> [Requests]:
1) Answer these from the State v. Bivins opinion, one line each:
(a) On what date was the case heard in the Court of Appeals?
(b) How much marked currency did the deputies give the informant before the buy?
(c) Which judge entered the judgment being appealed?
2) Pick up the State v. Bivins opinion after its last sentence and write on.

> [Quoted passage]:
____________________

IN THE COURT OF APPEALS OF NORTH CAROLINA
No. COA23-550
Filed 19 March 2024
Cleveland County, Nos. 19CRS1723 19CRS54337-38
STATE OF NORTH CAROLINA,
v.
DAVID ASHLEY BIVINS
Appeal by defendant from judgment entered 23 March 2021 by Judge
Gregory R. Hayes in Cleveland County Superior Court. Heard in the Court of
Appeals 21 February 2024.
Attorney General Joshua H. Stein, by Assistant Attorney General, Kerry M. Boehm, for the State.
Michelle Abbott, for the defendant-appellant.
TYSON, Judge.
David Ashley Bivins (“Defendant”) appeals from judgment entered upon a
jury’s verdicts for Selling or Delivering a Schedule II Controlled Substance and
Felonious Possession with Intent to Sell or Deliver Methamphetamine. The judgment
he appeals from was also entered pursuant to a plea agreement for Felonious
Possession with Intent to Sell or Deliver Methamphetamine, Selling or Delivering a
Schedule II Controlled Substance, and to attaining Habitual Felon Status. We
discern no error at trial or in the plea agreement, but vacate the judgment and STATE V. BIVINS
Opinion of the Court
remand for the trial court to correct a State-conceded sentencing error.
I. Background
Cleveland County Sheriff’s Office Narcotics Division and a confidential
informant participated in a controlled buy of methamphetamine on 20 July 2019 and
again on 8 August 2019. The confidential informant had previously worked with
Narcotic Division deputies and participated in multiple controlled buys of drugs.
Narcotic Division deputies met with the informant prior to the buy, searched his
person for contraband, provided him with $200 in marked currency, and equipped
him with a cell phone capable of recording the interaction.

____________________

> [Data excerpts]:
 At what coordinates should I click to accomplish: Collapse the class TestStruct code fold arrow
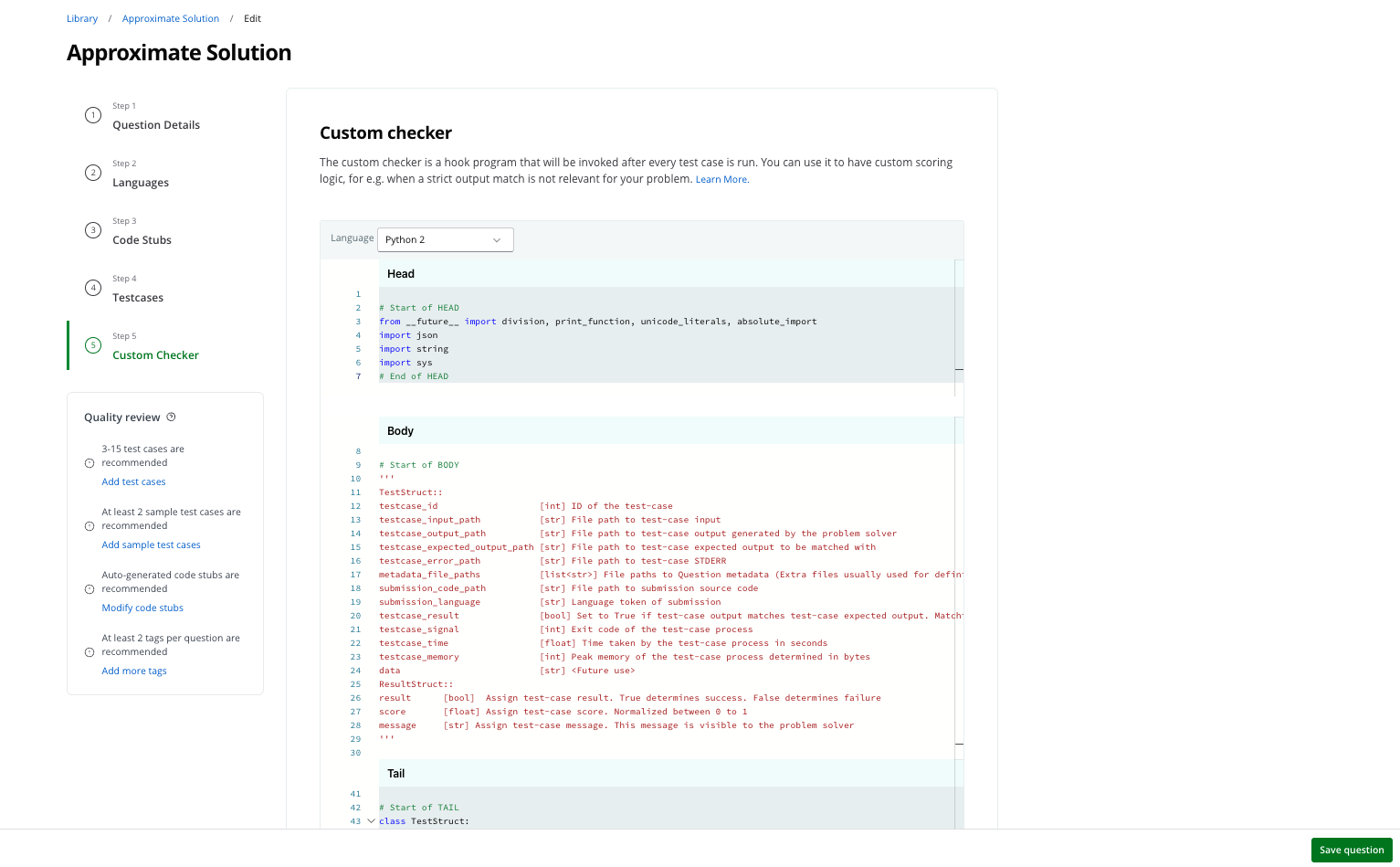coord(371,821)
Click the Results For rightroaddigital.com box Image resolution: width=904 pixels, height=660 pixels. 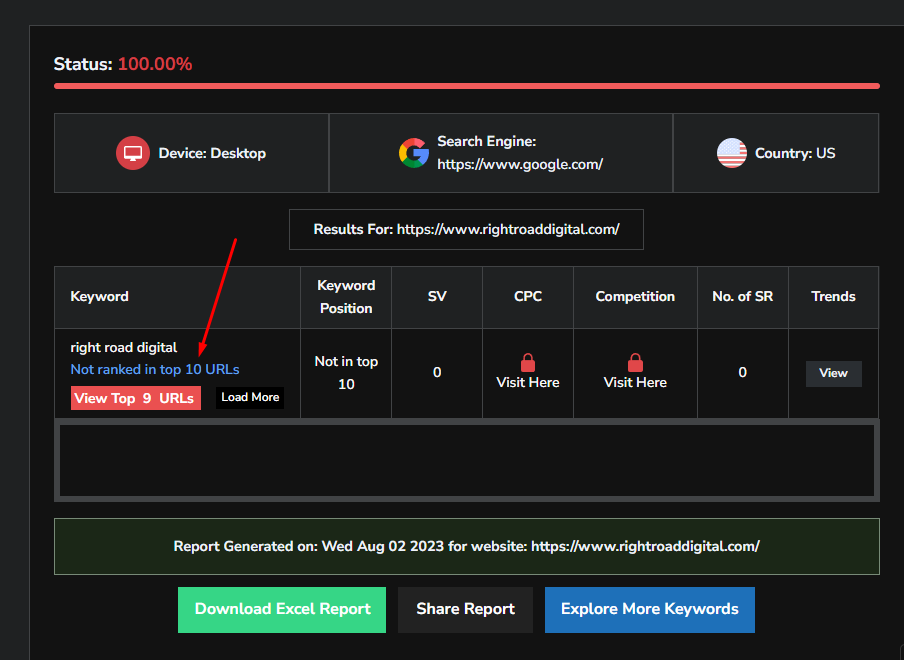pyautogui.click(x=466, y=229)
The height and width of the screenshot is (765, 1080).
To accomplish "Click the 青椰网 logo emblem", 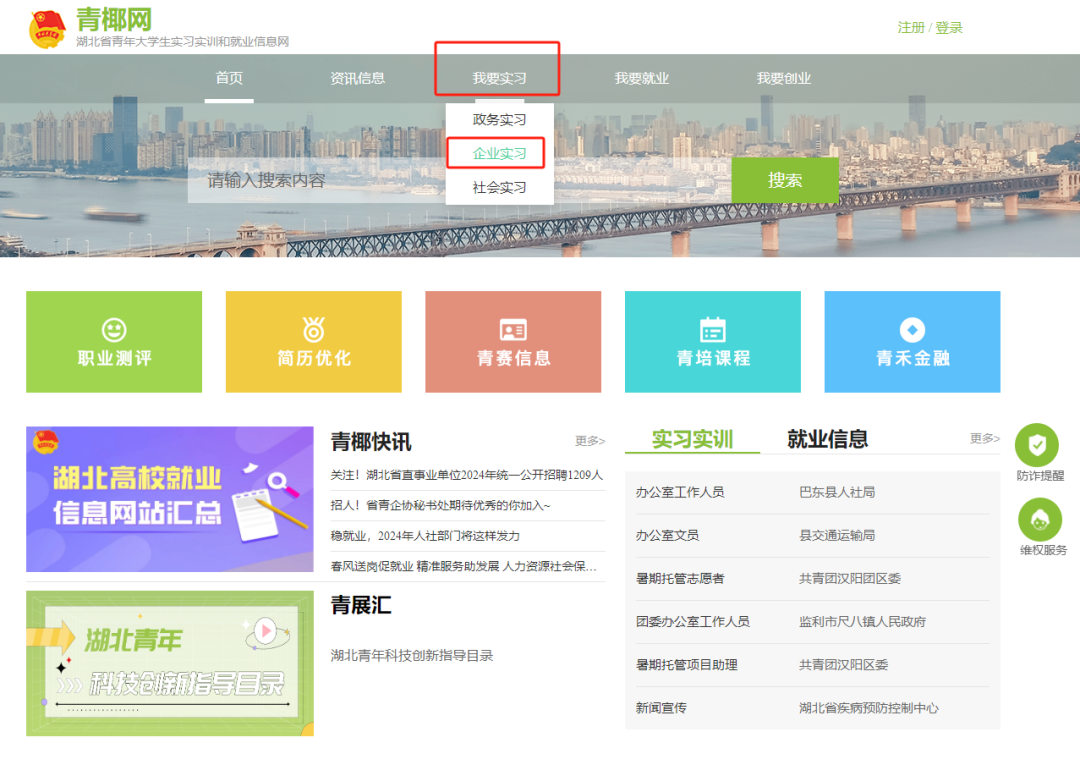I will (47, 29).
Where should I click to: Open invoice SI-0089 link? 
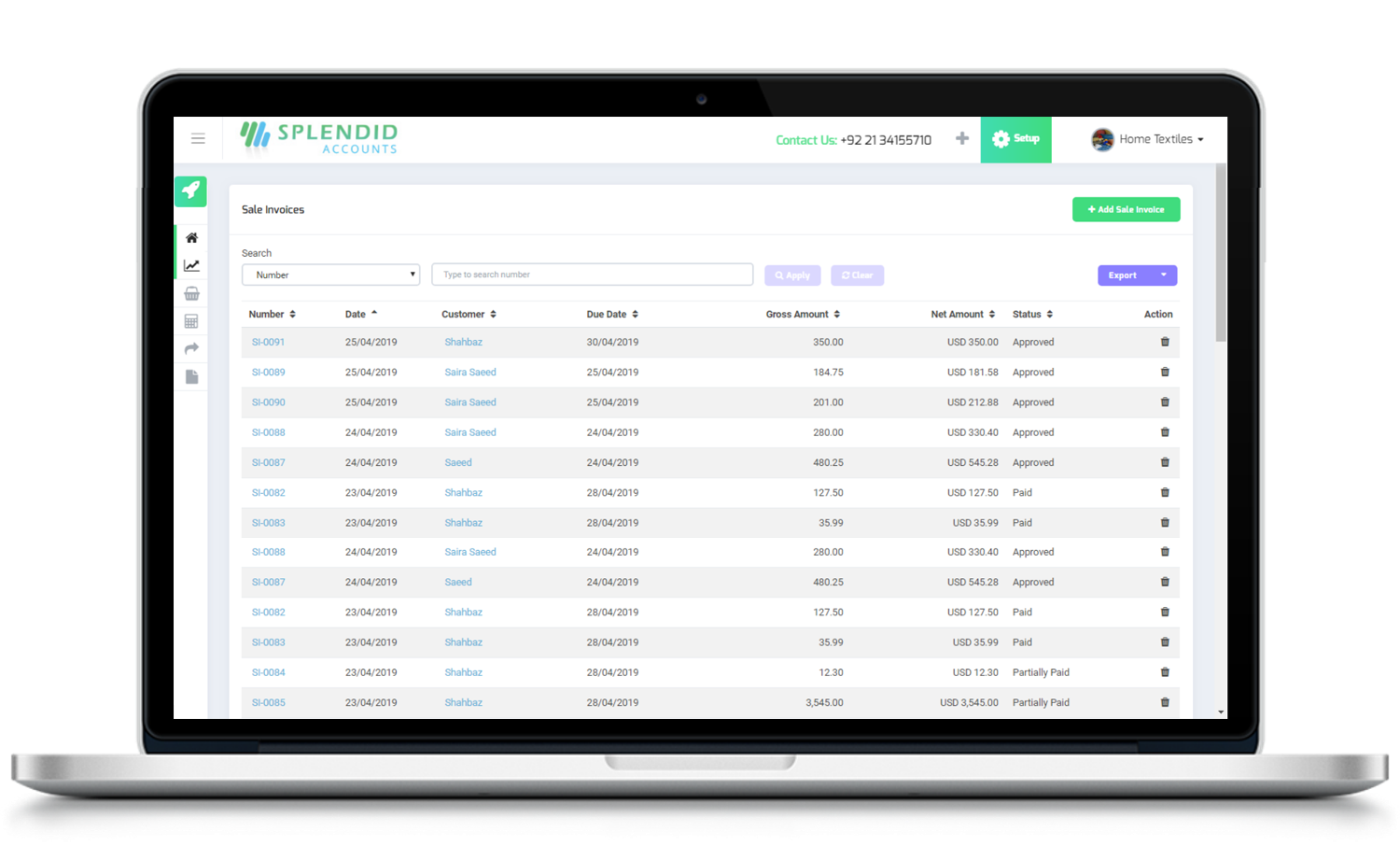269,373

____________________

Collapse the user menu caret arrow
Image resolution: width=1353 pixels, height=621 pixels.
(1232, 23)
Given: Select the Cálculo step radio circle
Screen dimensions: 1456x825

____________________

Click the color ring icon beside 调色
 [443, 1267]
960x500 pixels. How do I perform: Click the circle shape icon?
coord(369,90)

____________________

> [Responses to the tasks]:
1)
(a) 21 February 2024
(b) $200
(c) Judge Gregory R. Hayes

2)
The confidential informant traveled to a local motel, while being surveilled
from the neighboring Bojangles restaurant parking lot, and purchased 1.95 grams of
methamphetamine from Defendant. Following the buy, the confidential informant
“turned over the meth” to the Narcotic Division lead deputy. The lead deputy
debriefed with the confidential informant to confirm the details of the buy, searched
his person and his vehicle to ensure the integrity of the controlled buy, and then
released the informant. The lead deputy entered the sealed bag of suspected
methamphetamine into the Sheriff’s Office secured evidence locker and submitted it
for laboratory analysis.
On 23 March 2021, a jury convicted Defendant of one count of Possession with
Intent to Sell or Deliver Methamphetamine and one count of Selling or Delivering a
Schedule II Controlled Substance. After the jury’s verdict, but prior to sentencing,
-2- STATE V. BIVINS
Defendant also entered into a plea arrangement with the State. Defendant pleaded
guilty to having attained Habitual Felon Status, along with one additional count of
Possession with Intent to Sell or Deliver Methamphetamine and one additional count
of Selling or Delivering a Schedule II Controlled Substance pursuant to a plea
agreement, which stemmed from a second controlled buy by the same confidential
informant from Defendant on 8 August 2019.
At the sentencing hearing held on 23 March 2021, the State submitted a Prior
Record Level Worksheet (“PRL Worksheet”) and copies of records of the Defendant’s
prior convictions to support the worksheet. The PRL Worksheet submitted by the
State assigned a total of sixteen points to Defendant, based upon seven prior
misdemeanor convictions, three prior felony convictions, and for Defendant being on
probation at the time of the offense.
Defendant stipulated to his prior record level and signed the PRL Worksheet.
His four substantive convictions were consolidated for sentencing. Defendant was
sentenced as a level V offender to 127 to 165 months of active imprisonment.
Defendant filed a petition for writ of certiorari on 6 September 2022, seeking a
belated appeal after failure to enter timely notice of appeal. This Court granted
Defendant’s petition for writ of certiorari on 26 October 2022.
II. Jurisdiction
This Court possesses jurisdiction pursuant to N.C. Gen. Stat. § 15A-1444(5)
(2023) and N.C. R. App. P. 21(a)(1).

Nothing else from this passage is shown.